SOURCE MATERIAL:
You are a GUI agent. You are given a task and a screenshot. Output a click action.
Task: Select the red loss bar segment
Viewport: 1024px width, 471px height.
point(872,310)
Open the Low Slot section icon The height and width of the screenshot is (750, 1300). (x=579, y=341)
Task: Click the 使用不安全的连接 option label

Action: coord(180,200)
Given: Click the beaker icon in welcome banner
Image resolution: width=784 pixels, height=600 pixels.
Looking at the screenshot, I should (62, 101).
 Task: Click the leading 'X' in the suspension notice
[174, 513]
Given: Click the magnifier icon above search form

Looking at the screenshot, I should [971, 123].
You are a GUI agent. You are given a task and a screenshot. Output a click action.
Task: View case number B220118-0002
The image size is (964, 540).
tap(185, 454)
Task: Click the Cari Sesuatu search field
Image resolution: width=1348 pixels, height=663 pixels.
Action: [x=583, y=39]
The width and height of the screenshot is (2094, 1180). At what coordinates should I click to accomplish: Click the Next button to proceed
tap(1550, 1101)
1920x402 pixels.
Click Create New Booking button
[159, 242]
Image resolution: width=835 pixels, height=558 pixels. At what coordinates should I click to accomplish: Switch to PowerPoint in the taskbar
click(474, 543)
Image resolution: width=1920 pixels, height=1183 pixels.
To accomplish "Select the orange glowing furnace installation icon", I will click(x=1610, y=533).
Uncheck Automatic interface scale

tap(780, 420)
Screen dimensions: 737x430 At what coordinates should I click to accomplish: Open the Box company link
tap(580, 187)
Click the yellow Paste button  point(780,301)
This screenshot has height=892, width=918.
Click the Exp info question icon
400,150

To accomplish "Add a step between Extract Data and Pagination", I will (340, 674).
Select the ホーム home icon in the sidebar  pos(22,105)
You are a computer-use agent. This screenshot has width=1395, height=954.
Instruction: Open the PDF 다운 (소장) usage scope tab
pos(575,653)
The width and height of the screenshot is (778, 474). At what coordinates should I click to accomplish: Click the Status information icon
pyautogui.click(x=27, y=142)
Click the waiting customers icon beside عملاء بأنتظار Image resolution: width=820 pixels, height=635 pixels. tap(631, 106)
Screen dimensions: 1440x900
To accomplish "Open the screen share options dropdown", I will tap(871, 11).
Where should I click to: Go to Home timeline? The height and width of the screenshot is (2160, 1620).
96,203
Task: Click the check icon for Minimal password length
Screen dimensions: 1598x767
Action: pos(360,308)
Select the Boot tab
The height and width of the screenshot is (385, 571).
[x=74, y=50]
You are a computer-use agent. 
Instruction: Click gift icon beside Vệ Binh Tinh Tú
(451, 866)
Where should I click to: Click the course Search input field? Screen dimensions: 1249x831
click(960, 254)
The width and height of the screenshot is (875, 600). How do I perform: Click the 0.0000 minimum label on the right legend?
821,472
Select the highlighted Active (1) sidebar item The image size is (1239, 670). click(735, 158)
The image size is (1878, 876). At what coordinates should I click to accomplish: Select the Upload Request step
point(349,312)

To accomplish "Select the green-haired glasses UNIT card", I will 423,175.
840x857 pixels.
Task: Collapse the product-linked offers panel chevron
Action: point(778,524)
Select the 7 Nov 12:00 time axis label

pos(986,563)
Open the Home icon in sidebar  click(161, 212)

GIVEN INSTRUCTION:
Quote the records from the very first line through the line containing "will click(x=1610, y=533).", both included, reproducing each line as it appears.

TASK RESPONSE:
You are a GUI agent. You are given a task and a screenshot. Output a click action.
Task: Select the red loss bar segment
Viewport: 1024px width, 471px height.
point(872,310)
Open the Low Slot section icon The height and width of the screenshot is (750, 1300). (x=579, y=341)
Task: Click the 使用不安全的连接 option label

Action: coord(180,200)
Given: Click the beaker icon in welcome banner
Image resolution: width=784 pixels, height=600 pixels.
Looking at the screenshot, I should (62, 101).
 Task: Click the leading 'X' in the suspension notice
[174, 513]
Given: Click the magnifier icon above search form

Looking at the screenshot, I should [971, 123].
You are a GUI agent. You are given a task and a screenshot. Output a click action.
Task: View case number B220118-0002
The image size is (964, 540).
tap(185, 454)
Task: Click the Cari Sesuatu search field
Image resolution: width=1348 pixels, height=663 pixels.
Action: [x=583, y=39]
The width and height of the screenshot is (2094, 1180). At what coordinates should I click to accomplish: Click the Next button to proceed
tap(1550, 1101)
1920x402 pixels.
Click Create New Booking button
[159, 242]
Image resolution: width=835 pixels, height=558 pixels. At what coordinates should I click to accomplish: Switch to PowerPoint in the taskbar
click(474, 543)
Image resolution: width=1920 pixels, height=1183 pixels.
To accomplish "Select the orange glowing furnace installation icon", I will click(x=1610, y=533).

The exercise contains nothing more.